Hématomes, céphalées et traumatisme crânien
«Le doigt, ce n’est pas moi», finira par se défendre le prévenu à la barre. Pour le reste, sa position n’est pas très claire. N’empêche que pour le parquet, les déclarations de la plaignante sont «crédibles». Un certificat médical du CHEM fait état d’hématomes en voie de formation, de céphalées, d’un traumatisme crânien… et d’une incapacité de travail de deux jours.
«Elle a dit que ce n’était pas la première fois. Même si le tribunal n’est pas saisi de tous ces faits, cela donne une image du comportement de Monsieur», considérera la parquetière avant de requérir douze mois de prison et une amende. Les époux ne sont pas encore divorcés, mais leur relation semble être finie pour de bon. «Je ne cherche pas à la voir», précisera le prévenu avant de quitter la salle.
Dans l’autre affaire de violence domestique dont s’est saisi le tribunal dans la foulée, de la porcelaine avait volé en éclats. Mais le couple a tenu bon. Du moins, c’est l’impression qu’il donnait hier après-midi assis côte à côte au fond de la salle. «Vous vous êtes réconciliés?», a d’emblée demandé le tribunal au prévenu Renato (52 ans). «On est toujours ensemble. Là, elle vient juste d’aller aux toilettes…»
C’est le 8 décembre 2019, vers 17 h 30, que la police avait reçu l’appel de la conjointe (39 ans). À l’arrivée des agents dans l’appartement situé à Mondorf-les-Bains, elle s’était réfugiée chez un voisin. «Madame saignait du nez et était pleine de sang au visage.

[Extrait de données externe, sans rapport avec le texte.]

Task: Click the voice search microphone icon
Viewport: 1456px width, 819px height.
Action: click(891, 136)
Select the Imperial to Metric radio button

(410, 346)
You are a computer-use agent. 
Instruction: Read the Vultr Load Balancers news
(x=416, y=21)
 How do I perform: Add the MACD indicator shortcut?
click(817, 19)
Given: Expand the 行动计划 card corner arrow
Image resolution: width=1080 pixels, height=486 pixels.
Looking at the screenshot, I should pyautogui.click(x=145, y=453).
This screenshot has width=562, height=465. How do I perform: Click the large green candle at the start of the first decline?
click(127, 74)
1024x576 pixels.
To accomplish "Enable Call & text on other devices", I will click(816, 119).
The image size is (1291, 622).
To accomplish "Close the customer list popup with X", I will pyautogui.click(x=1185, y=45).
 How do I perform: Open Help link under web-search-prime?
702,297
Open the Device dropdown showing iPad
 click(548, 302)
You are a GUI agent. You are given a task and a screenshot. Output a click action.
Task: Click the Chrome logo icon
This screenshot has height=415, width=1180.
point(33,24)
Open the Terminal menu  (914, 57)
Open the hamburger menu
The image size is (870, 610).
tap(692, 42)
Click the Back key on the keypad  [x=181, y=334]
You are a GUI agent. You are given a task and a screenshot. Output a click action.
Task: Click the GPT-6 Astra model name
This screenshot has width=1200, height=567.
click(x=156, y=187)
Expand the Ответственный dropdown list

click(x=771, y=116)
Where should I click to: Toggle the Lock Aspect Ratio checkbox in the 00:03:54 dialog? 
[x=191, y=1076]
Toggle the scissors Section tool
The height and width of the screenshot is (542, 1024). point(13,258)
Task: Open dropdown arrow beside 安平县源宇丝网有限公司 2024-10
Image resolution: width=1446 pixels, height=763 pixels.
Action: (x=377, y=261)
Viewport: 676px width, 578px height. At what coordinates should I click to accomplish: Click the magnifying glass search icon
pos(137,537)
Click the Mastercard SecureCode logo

Elle tremblait de tous les côtés», se souvient le policier. Difficile de reconstituer le déroulement exact de cette scène de ménage. En tout cas, le service de porcelaine se trouvait en mille morceaux sous le canapé. La police avait aussi découvert quelques gouttes de sang au sol. Enfin, la plaignante avait raconté qu’il avait menacé de briser une tasse de café sur sa tête. Et elle avait parlé de coups de poing, d’insultes.
La garniture de l’appart au lieu de sa conjointe
Mais à l’entendre, tout cela, c’est de l’histoire ancienne aujourd’hui. «Après que je l’ai dénoncé à la police, il a changé. Il boit moins d’alcool.» Des hauts et des bas, il y en aurait toujours. Mais il ne s’en prendrait plus à elle. Il casserait juste des choses. «C’est donc la garniture de l’appartement qui prend…», remarquera le président.
Renato, pour sa part, ne se souvient plus de rien. Le tribunal est sceptique : «Ici, on a toujours affaire à des gens à la mémoire courte. Vous n’êtes pas un Alzheimer précoce non plus…» Et d’insister : «Quand ça arrive une fois et que la police débarque, on s’en rappelle.»
Pour le parquet, il faut retenir la circonstance aggravante que le prévenu cohabitait avec la victime. Il requerra six mois de prison et une amende. Mais vu son absence de casier, il ne s’oppose pas au sursis.
La 7e chambre correctionnelle rendra son jugement dans les deux affaires le 18 juin.